### Fragmento
——

Hay escenas que se han hecho cotidianas, como las que se ven esta mañana. Algunas mujeres sentadas en las aceras, extienden las manos pidiendo dinero o algo de comer. Otras buscan un sustento en contenedores de basura. Una de ellas es Brigitte Colmenares. Tiene 35 años y es madre de tres niños de 13, 11 y 9 años. Salió del estado de Carabobo, en Venezuela, y llegó a Tulcán en febrero de 2022. Encontró en el reciclaje informal de cartones, plásticos o latas, la forma de reunir dinero para comprar comida para su familia y pagar 70 dólares de renta mensual de su vivienda. “No, a mí no me gusta trabajar en la basura”, aclara, como si quisiera marcar distancia de su destino. Su esposo se aventuró en la selva del Darién, pero ella no se atrevió a seguirle los pasos ni a arriesgar a sus hijos.

——

### Listado mostrado
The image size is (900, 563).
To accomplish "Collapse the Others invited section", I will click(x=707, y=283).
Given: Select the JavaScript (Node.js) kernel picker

——

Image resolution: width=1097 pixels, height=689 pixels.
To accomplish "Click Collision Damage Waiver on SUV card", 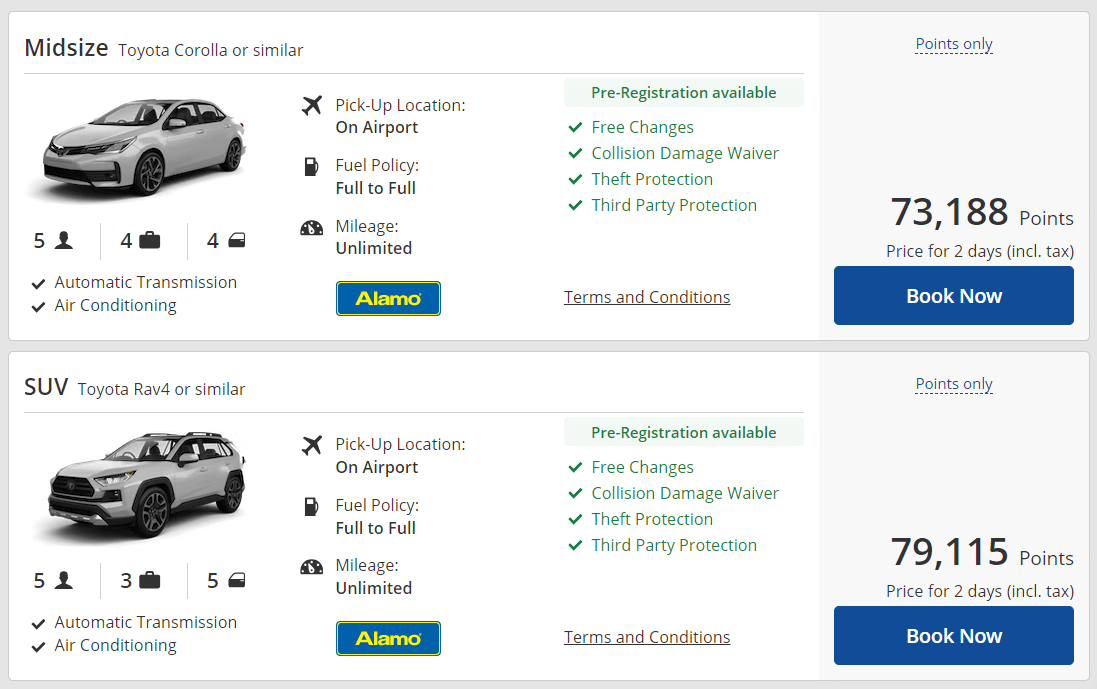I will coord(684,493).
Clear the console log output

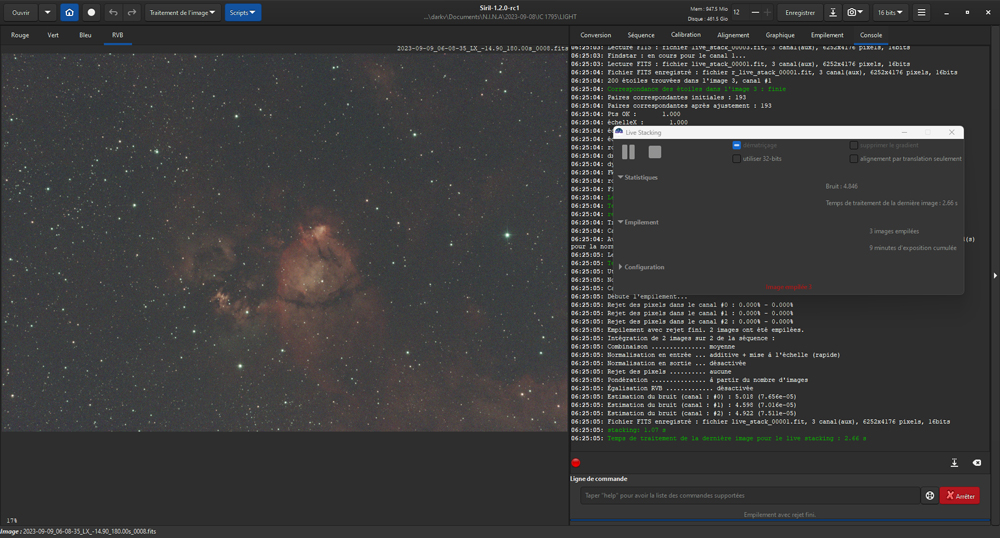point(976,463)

——

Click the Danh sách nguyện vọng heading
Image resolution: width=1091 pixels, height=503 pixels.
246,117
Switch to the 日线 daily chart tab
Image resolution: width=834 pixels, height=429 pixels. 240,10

——

### Problema planteado 1
Según el fragmento, ¿cuánto paga Brigitte Colmenares cada mes de renta por su vivienda?
### Problema planteado 2
Copia del fragmento el pasaje que empieza con "Hay escenas que" y sigue hasta "a sus hijos.".

### Salida esperada 1
70 dólares.

### Salida esperada 2
Hay escenas que se han hecho cotidianas, como las que se ven esta mañana. Algunas mujeres sentadas en las aceras, extienden las manos pidiendo dinero o algo de comer. Otras buscan un sustento en contenedores de basura. Una de ellas es Brigitte Colmenares. Tiene 35 años y es madre de tres niños de 13, 11 y 9 años. Salió del estado de Carabobo, en Venezuela, y llegó a Tulcán en febrero de 2022. Encontró en el reciclaje informal de cartones, plásticos o latas, la forma de reunir dinero para comprar comida para su familia y pagar 70 dólares de renta mensual de su vivienda. “No, a mí no me gusta trabajar en la basura”, aclara, como si quisiera marcar distancia de su destino. Su esposo se aventuró en la selva del Darién, pero ella no se atrevió a seguirle los pasos ni a arriesgar a sus hijos.